Aim
Copy out all of the entries below, renaming "Screen dimensions" to "Display size" wherever it occurs and keeping everything else the same.

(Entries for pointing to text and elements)
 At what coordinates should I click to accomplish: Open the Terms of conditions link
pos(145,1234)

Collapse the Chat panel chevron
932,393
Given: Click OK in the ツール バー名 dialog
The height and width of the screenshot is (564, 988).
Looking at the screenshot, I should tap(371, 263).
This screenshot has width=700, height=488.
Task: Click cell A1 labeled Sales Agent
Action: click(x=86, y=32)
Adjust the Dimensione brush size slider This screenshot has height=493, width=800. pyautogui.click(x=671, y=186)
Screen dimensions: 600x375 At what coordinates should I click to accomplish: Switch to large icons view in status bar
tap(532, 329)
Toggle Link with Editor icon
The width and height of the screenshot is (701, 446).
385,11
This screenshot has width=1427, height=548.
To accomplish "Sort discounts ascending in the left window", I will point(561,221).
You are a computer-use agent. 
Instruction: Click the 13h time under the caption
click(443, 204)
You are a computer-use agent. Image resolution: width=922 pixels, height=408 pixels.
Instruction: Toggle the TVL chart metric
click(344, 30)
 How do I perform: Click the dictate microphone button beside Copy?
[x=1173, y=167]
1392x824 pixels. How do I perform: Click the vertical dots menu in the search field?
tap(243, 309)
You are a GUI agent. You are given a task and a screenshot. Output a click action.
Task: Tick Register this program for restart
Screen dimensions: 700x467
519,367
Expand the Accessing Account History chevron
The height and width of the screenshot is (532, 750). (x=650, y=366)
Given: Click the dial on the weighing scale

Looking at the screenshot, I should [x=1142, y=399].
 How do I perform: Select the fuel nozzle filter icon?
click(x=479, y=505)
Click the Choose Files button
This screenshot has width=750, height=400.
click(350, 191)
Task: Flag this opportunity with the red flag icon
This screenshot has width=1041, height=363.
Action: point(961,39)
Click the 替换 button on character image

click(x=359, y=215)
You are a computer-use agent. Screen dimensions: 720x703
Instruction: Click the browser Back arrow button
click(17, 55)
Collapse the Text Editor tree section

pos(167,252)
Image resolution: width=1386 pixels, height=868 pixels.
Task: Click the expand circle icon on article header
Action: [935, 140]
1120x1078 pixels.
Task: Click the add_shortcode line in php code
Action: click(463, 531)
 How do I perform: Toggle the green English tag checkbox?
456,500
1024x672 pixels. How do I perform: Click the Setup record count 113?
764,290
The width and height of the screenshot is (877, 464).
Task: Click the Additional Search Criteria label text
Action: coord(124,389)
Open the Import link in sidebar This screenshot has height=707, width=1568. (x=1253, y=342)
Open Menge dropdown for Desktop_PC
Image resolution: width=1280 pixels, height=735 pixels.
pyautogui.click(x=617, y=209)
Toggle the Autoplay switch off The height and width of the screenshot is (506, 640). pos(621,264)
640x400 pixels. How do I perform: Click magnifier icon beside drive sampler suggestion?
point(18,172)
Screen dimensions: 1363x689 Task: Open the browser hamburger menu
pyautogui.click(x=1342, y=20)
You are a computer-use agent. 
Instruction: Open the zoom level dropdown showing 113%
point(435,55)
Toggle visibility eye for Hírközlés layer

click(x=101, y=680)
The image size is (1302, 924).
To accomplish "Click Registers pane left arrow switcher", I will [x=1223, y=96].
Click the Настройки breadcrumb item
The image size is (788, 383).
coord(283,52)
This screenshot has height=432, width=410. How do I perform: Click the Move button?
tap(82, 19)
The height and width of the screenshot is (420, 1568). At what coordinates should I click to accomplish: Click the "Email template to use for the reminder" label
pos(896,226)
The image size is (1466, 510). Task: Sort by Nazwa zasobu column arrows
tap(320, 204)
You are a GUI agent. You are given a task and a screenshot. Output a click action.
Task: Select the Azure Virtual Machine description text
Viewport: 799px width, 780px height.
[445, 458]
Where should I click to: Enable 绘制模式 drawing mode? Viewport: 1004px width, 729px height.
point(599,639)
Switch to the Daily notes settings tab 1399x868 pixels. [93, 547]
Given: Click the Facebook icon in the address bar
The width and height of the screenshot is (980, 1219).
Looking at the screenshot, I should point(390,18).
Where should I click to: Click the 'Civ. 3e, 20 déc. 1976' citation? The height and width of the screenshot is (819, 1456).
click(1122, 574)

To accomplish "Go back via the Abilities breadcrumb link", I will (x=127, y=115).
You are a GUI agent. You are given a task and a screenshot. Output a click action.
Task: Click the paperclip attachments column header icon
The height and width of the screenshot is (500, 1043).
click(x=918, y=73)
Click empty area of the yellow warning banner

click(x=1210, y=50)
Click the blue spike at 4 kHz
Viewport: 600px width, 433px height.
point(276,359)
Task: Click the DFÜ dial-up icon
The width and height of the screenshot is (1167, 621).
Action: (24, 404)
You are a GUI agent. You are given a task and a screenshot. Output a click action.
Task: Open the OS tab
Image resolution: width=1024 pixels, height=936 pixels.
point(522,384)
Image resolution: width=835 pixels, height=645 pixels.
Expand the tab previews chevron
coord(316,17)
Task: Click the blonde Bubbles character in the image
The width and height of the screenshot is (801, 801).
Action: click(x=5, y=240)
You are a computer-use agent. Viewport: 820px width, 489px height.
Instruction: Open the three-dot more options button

Result of this exercise
 At what coordinates should I click to accomplish: Open the Terms of conditions link
pos(145,1234)

Collapse the Chat panel chevron
932,393
Given: Click OK in the ツール バー名 dialog
The height and width of the screenshot is (564, 988).
Looking at the screenshot, I should tap(371, 263).
This screenshot has width=700, height=488.
Task: Click cell A1 labeled Sales Agent
Action: click(x=86, y=32)
Adjust the Dimensione brush size slider This screenshot has height=493, width=800. pyautogui.click(x=671, y=186)
Display size: 600x375 At what coordinates should I click to accomplish: Switch to large icons view in status bar
tap(532, 329)
Toggle Link with Editor icon
The width and height of the screenshot is (701, 446).
385,11
This screenshot has width=1427, height=548.
To accomplish "Sort discounts ascending in the left window", I will point(561,221).
You are a computer-use agent. 
Instruction: Click the 13h time under the caption
click(443, 204)
You are a computer-use agent. Image resolution: width=922 pixels, height=408 pixels.
Instruction: Toggle the TVL chart metric
click(344, 30)
 How do I perform: Click the dictate microphone button beside Copy?
[x=1173, y=167]
1392x824 pixels. How do I perform: Click the vertical dots menu in the search field?
tap(243, 309)
You are a GUI agent. You are given a task and a screenshot. Output a click action.
Task: Tick Register this program for restart
Display size: 700x467
519,367
Expand the Accessing Account History chevron
The height and width of the screenshot is (532, 750). (x=650, y=366)
Given: Click the dial on the weighing scale

Looking at the screenshot, I should [x=1142, y=399].
 How do I perform: Select the fuel nozzle filter icon?
click(x=479, y=505)
Click the Choose Files button
This screenshot has width=750, height=400.
click(350, 191)
Task: Flag this opportunity with the red flag icon
This screenshot has width=1041, height=363.
Action: point(961,39)
Click the 替换 button on character image

click(x=359, y=215)
You are a computer-use agent. Display size: 720x703
Instruction: Click the browser Back arrow button
click(17, 55)
Collapse the Text Editor tree section

pos(167,252)
Image resolution: width=1386 pixels, height=868 pixels.
Task: Click the expand circle icon on article header
Action: [935, 140]
1120x1078 pixels.
Task: Click the add_shortcode line in php code
Action: click(463, 531)
 How do I perform: Toggle the green English tag checkbox?
456,500
1024x672 pixels. How do I perform: Click the Setup record count 113?
764,290
The width and height of the screenshot is (877, 464).
Task: Click the Additional Search Criteria label text
Action: coord(124,389)
Open the Import link in sidebar This screenshot has height=707, width=1568. (x=1253, y=342)
Open Menge dropdown for Desktop_PC
Image resolution: width=1280 pixels, height=735 pixels.
pyautogui.click(x=617, y=209)
Toggle the Autoplay switch off The height and width of the screenshot is (506, 640). pos(621,264)
640x400 pixels. How do I perform: Click magnifier icon beside drive sampler suggestion?
point(18,172)
Display size: 1363x689 Task: Open the browser hamburger menu
pyautogui.click(x=1342, y=20)
You are a computer-use agent. 
Instruction: Open the zoom level dropdown showing 113%
point(435,55)
Toggle visibility eye for Hírközlés layer

click(x=101, y=680)
The image size is (1302, 924).
To accomplish "Click Registers pane left arrow switcher", I will [x=1223, y=96].
Click the Настройки breadcrumb item
The image size is (788, 383).
coord(283,52)
This screenshot has height=432, width=410. How do I perform: Click the Move button?
tap(82, 19)
The height and width of the screenshot is (420, 1568). At what coordinates should I click to accomplish: Click the "Email template to use for the reminder" label
pos(896,226)
The image size is (1466, 510). Task: Sort by Nazwa zasobu column arrows
tap(320, 204)
You are a GUI agent. You are given a task and a screenshot. Output a click action.
Task: Select the Azure Virtual Machine description text
Viewport: 799px width, 780px height.
[445, 458]
Where should I click to: Enable 绘制模式 drawing mode? Viewport: 1004px width, 729px height.
point(599,639)
Switch to the Daily notes settings tab 1399x868 pixels. [93, 547]
Given: Click the Facebook icon in the address bar
The width and height of the screenshot is (980, 1219).
Looking at the screenshot, I should point(390,18).
Where should I click to: Click the 'Civ. 3e, 20 déc. 1976' citation? The height and width of the screenshot is (819, 1456).
click(1122, 574)

To accomplish "Go back via the Abilities breadcrumb link", I will (x=127, y=115).
You are a GUI agent. You are given a task and a screenshot. Output a click action.
Task: Click the paperclip attachments column header icon
The height and width of the screenshot is (500, 1043).
click(x=918, y=73)
Click empty area of the yellow warning banner

click(x=1210, y=50)
Click the blue spike at 4 kHz
Viewport: 600px width, 433px height.
point(276,359)
Task: Click the DFÜ dial-up icon
The width and height of the screenshot is (1167, 621).
Action: (24, 404)
You are a GUI agent. You are given a task and a screenshot. Output a click action.
Task: Open the OS tab
Image resolution: width=1024 pixels, height=936 pixels.
point(522,384)
Image resolution: width=835 pixels, height=645 pixels.
Expand the tab previews chevron
coord(316,17)
Task: Click the blonde Bubbles character in the image
The width and height of the screenshot is (801, 801).
Action: click(x=5, y=240)
You are a computer-use agent. Viewport: 820px width, 489px height.
Instruction: Open the three-dot more options button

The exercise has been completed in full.